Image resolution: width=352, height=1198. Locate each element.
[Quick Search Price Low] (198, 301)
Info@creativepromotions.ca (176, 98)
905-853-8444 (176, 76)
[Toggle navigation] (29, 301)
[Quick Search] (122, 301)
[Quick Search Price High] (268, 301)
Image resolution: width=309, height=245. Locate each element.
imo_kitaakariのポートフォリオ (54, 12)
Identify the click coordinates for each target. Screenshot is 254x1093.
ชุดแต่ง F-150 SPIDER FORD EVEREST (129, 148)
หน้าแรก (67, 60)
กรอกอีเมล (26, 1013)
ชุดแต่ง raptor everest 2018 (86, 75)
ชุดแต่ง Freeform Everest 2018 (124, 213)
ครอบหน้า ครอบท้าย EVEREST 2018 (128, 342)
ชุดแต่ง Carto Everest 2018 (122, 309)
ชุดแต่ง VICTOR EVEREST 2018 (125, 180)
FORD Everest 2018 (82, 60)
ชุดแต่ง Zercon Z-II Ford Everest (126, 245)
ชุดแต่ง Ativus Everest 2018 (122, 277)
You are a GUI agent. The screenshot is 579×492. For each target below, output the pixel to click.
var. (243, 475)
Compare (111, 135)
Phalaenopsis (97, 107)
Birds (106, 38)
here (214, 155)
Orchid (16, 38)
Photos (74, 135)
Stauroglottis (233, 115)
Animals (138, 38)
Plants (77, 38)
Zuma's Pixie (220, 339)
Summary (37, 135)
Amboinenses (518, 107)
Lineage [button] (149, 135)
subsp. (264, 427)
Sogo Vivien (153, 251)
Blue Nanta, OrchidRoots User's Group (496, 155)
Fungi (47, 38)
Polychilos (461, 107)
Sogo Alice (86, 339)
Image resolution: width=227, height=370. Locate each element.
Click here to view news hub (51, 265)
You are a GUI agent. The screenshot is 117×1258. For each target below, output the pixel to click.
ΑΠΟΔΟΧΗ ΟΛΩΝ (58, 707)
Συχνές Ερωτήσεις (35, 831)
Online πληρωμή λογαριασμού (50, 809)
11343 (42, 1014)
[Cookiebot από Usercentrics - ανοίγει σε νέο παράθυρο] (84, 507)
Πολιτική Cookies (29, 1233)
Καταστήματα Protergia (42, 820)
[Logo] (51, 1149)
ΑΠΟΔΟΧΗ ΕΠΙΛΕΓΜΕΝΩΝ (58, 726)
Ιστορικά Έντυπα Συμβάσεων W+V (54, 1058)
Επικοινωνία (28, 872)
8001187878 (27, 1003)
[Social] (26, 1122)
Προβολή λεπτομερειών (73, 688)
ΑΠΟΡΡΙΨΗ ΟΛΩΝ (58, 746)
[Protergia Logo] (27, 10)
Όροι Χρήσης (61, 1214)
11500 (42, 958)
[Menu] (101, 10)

■ **PROBLEM DETAILS**
Return all of the entries above verbatim, keeping every line unchanged and in its original order.

■ **RESULT OF THE TASK**
Image resolution: width=352, height=1198. Locate each element.
[Quick Search Price Low] (198, 301)
Info@creativepromotions.ca (176, 98)
905-853-8444 (176, 76)
[Toggle navigation] (29, 301)
[Quick Search] (122, 301)
[Quick Search Price High] (268, 301)
Image resolution: width=309, height=245. Locate each element.
imo_kitaakariのポートフォリオ (54, 12)
Identify the click coordinates for each target. Screenshot is 254x1093.
ชุดแต่ง F-150 SPIDER FORD EVEREST (129, 148)
หน้าแรก (67, 60)
กรอกอีเมล (26, 1013)
ชุดแต่ง raptor everest 2018 (86, 75)
ชุดแต่ง Freeform Everest 2018 (124, 213)
ครอบหน้า ครอบท้าย EVEREST 2018 (128, 342)
ชุดแต่ง Carto Everest 2018 (122, 309)
ชุดแต่ง VICTOR EVEREST 2018 (125, 180)
FORD Everest 2018 (82, 60)
ชุดแต่ง Zercon Z-II Ford Everest (126, 245)
ชุดแต่ง Ativus Everest 2018 (122, 277)
You are a GUI agent. The screenshot is 579×492. For each target below, output the pixel to click.
var. (243, 475)
Compare (111, 135)
Phalaenopsis (97, 107)
Birds (106, 38)
here (214, 155)
Orchid (16, 38)
Photos (74, 135)
Stauroglottis (233, 115)
Animals (138, 38)
Plants (77, 38)
Zuma's Pixie (220, 339)
Summary (37, 135)
Amboinenses (518, 107)
Lineage [button] (149, 135)
subsp. (264, 427)
Sogo Vivien (153, 251)
Blue Nanta, OrchidRoots User's Group (496, 155)
Fungi (47, 38)
Polychilos (461, 107)
Sogo Alice (86, 339)
Image resolution: width=227, height=370. Locate each element.
Click here to view news hub (51, 265)
You are a GUI agent. The screenshot is 117×1258. For each target below, output the pixel to click.
ΑΠΟΔΟΧΗ ΟΛΩΝ (58, 707)
Συχνές Ερωτήσεις (35, 831)
Online πληρωμή λογαριασμού (50, 809)
11343 (42, 1014)
[Cookiebot από Usercentrics - ανοίγει σε νέο παράθυρο] (84, 507)
Πολιτική Cookies (29, 1233)
Καταστήματα Protergia (42, 820)
[Logo] (51, 1149)
ΑΠΟΔΟΧΗ ΕΠΙΛΕΓΜΕΝΩΝ (58, 726)
Ιστορικά Έντυπα Συμβάσεων W+V (54, 1058)
Επικοινωνία (28, 872)
8001187878 (27, 1003)
[Social] (26, 1122)
Προβολή λεπτομερειών (73, 688)
ΑΠΟΡΡΙΨΗ ΟΛΩΝ (58, 746)
[Protergia Logo] (27, 10)
Όροι Χρήσης (61, 1214)
11500 (42, 958)
[Menu] (101, 10)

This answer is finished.